* _EXCERPTED RECORDS_:
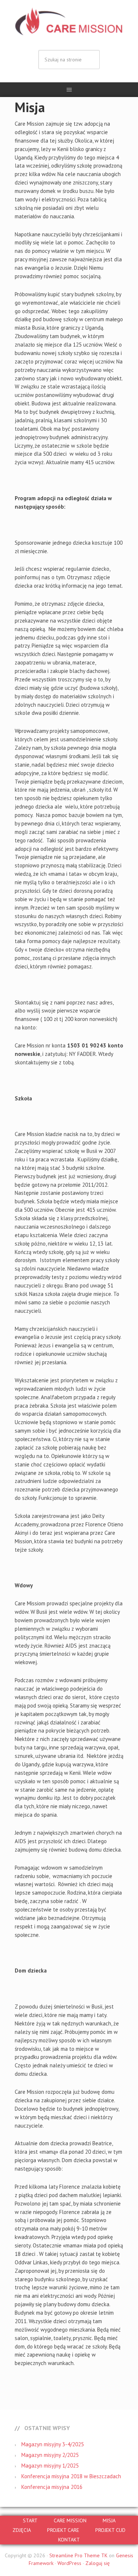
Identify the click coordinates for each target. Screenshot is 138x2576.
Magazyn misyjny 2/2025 (50, 2454)
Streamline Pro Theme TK (78, 2555)
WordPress (69, 2563)
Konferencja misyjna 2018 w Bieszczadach (71, 2476)
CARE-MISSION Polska (69, 22)
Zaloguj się (97, 2563)
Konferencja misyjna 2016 (51, 2486)
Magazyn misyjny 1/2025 (50, 2465)
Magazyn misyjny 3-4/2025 (52, 2444)
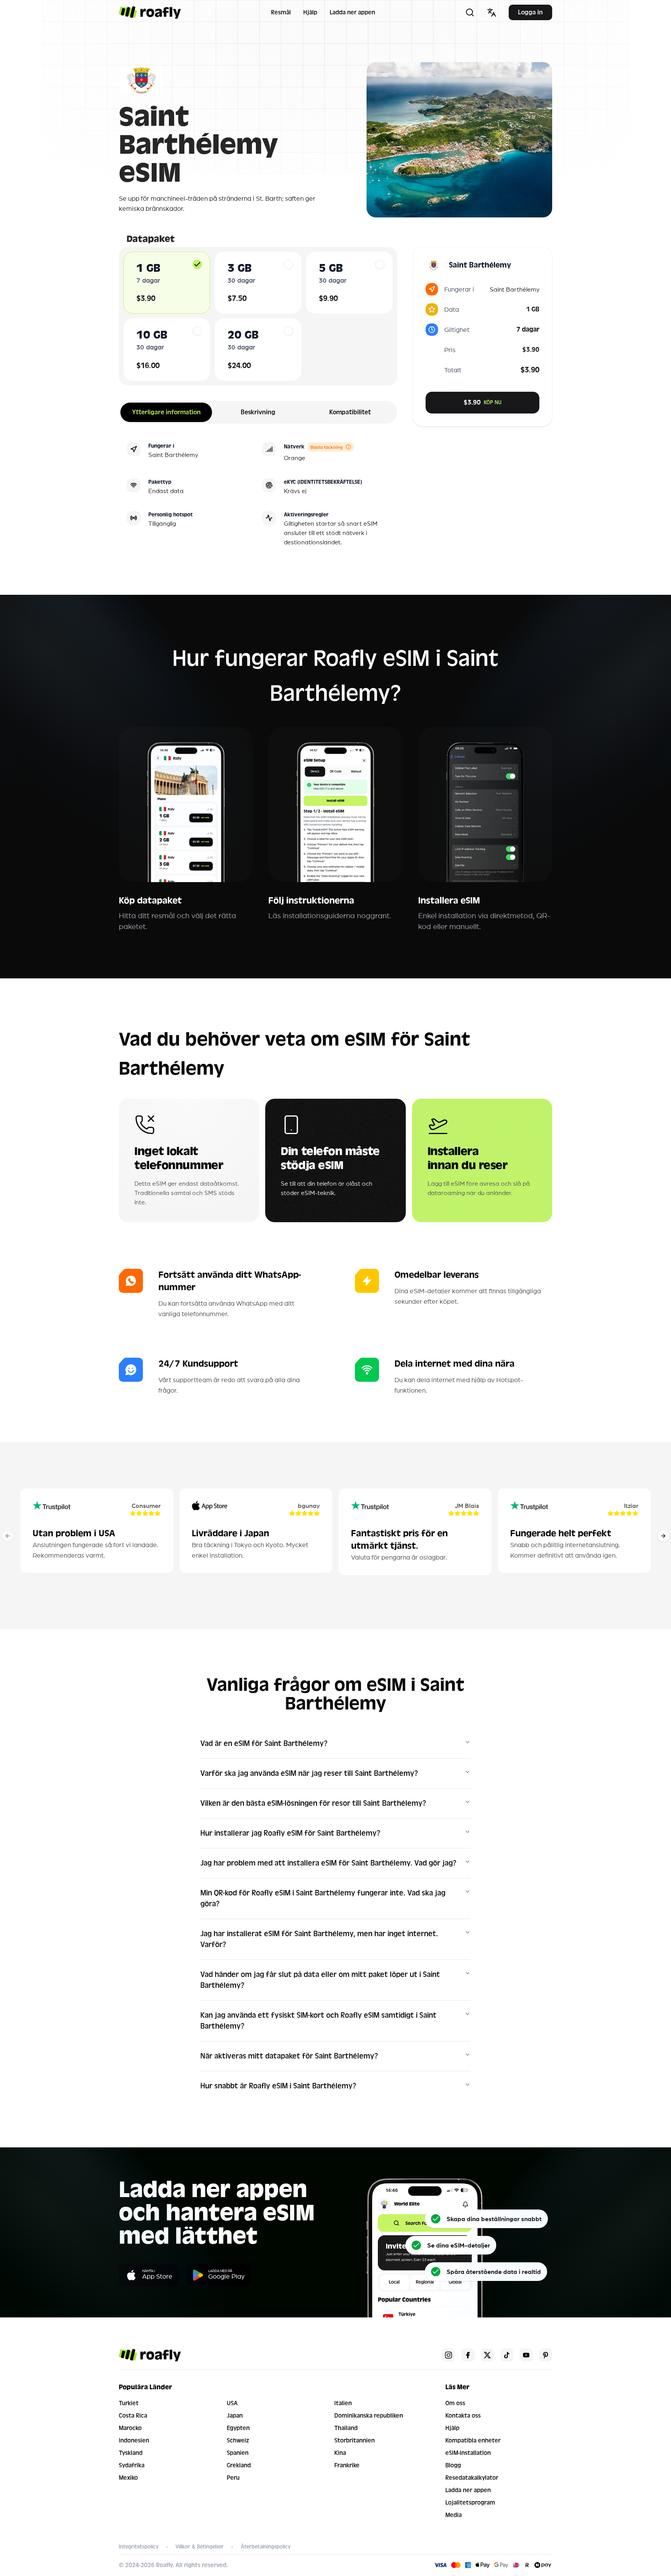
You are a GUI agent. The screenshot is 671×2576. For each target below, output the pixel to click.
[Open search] (470, 12)
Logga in (530, 12)
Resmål (281, 12)
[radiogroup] (258, 316)
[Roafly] (150, 12)
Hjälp (310, 12)
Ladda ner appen (352, 12)
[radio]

* _WHAT NEEDS TO BE DONE_:
Output the lines of the data exactly, starting at the first and ending with the line that has "Magazyn misyjny 3-4/2025 (52, 2444)". Pictures are not part of it.

* _RESULT FOR THIS TASK_:
Identify the click coordinates for each target. Screenshot is 138x2576.
Magazyn misyjny 2/2025 (50, 2454)
Streamline Pro Theme TK (78, 2555)
WordPress (69, 2563)
Konferencja misyjna 2018 w Bieszczadach (71, 2476)
CARE-MISSION Polska (69, 22)
Zaloguj się (97, 2563)
Konferencja misyjna 2016 (51, 2486)
Magazyn misyjny 1/2025 (50, 2465)
Magazyn misyjny 3-4/2025 (52, 2444)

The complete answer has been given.